Thursday, January 24, 2013

A few pointers prior to bottling.

      You might still have a few more days before you are ready to bottle, but a head start is always helpful.  Go through a few checklist items:

                1. Bottles (unless you will be using a keg), make sure the bottles are ones that are
                    designed to handle pressure build up. Yeast is what will carbonate your beer    
                    during the conditioning process, so empty beer bottles will work best. Do not 
                    use twist offs because that will make capping a pain. Do you have enough bottles???

                2. Sanitize, there are many ways to sanitize your bottles such as boiling them, using
                    substances etc... You have gone too far to ruin your beer!

                3. Corn Sugar, you can purchase this at your local Home Brew Shop.
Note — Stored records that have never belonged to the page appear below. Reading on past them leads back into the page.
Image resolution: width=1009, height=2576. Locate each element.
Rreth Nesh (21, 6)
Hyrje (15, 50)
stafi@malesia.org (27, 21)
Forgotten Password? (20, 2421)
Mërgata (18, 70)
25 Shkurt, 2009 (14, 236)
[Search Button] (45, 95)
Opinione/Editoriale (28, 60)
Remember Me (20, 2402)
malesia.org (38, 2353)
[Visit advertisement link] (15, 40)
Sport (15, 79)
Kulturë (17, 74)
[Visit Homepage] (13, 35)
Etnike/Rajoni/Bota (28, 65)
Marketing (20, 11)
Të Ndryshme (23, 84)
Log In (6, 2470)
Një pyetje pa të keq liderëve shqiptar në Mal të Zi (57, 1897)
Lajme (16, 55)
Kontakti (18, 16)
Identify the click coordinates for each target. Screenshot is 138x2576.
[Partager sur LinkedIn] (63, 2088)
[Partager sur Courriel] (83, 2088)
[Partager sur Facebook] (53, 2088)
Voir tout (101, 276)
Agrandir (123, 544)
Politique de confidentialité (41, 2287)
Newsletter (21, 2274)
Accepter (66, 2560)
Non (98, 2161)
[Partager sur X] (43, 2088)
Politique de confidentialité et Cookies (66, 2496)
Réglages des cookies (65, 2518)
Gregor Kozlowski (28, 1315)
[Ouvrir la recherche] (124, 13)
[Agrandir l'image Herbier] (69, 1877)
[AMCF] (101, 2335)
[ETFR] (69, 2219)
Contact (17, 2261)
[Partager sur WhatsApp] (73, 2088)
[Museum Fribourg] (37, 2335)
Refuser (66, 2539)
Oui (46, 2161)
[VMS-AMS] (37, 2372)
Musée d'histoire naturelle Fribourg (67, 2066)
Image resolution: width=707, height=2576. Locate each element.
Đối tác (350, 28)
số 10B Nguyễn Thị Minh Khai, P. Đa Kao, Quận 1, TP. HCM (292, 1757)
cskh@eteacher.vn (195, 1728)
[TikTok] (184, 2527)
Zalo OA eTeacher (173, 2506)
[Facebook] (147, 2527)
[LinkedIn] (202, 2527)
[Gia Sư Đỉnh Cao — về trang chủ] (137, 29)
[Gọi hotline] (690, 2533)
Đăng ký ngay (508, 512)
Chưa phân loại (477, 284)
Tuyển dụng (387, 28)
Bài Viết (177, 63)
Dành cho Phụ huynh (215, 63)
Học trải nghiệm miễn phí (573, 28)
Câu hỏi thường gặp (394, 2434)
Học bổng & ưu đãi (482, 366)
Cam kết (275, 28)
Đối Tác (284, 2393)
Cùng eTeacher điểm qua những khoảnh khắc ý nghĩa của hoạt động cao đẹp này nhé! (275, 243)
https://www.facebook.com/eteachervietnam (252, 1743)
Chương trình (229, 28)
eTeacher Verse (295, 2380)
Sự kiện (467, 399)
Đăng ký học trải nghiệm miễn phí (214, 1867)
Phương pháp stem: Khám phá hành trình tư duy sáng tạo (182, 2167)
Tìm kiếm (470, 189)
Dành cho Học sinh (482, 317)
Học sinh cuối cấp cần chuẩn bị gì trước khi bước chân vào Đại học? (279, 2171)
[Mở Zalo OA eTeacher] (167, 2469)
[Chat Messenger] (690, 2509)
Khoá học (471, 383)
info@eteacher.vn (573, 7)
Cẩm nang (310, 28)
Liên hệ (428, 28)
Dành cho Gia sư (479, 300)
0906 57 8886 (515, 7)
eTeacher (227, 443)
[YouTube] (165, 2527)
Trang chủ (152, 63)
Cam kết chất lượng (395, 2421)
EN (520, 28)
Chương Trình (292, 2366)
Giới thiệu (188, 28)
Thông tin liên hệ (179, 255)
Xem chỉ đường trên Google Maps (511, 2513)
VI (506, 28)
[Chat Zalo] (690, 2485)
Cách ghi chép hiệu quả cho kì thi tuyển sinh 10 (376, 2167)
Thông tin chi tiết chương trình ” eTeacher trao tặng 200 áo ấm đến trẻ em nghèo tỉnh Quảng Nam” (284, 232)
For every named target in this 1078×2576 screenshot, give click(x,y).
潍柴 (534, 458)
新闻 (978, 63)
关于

This is needed in order to
                    dissolve and then add to your wort, must be used for conditioning and carbonating  A process 
                    that takes place when you bottle.

                4. Do you have everything you need for bottling? Tubes, spicket, caps, capper (I will post
                    pictures in my next blog).
                5. (Optional) Do you have an extra hand? A friend or significant other to help you? This will make
                    your life easier during bottling!!

      Having a few days to go through this checklist, and other items you might add to the list, will be helpful. Knowing what you need beforehand will eliminate having to make an emergence trip to the store.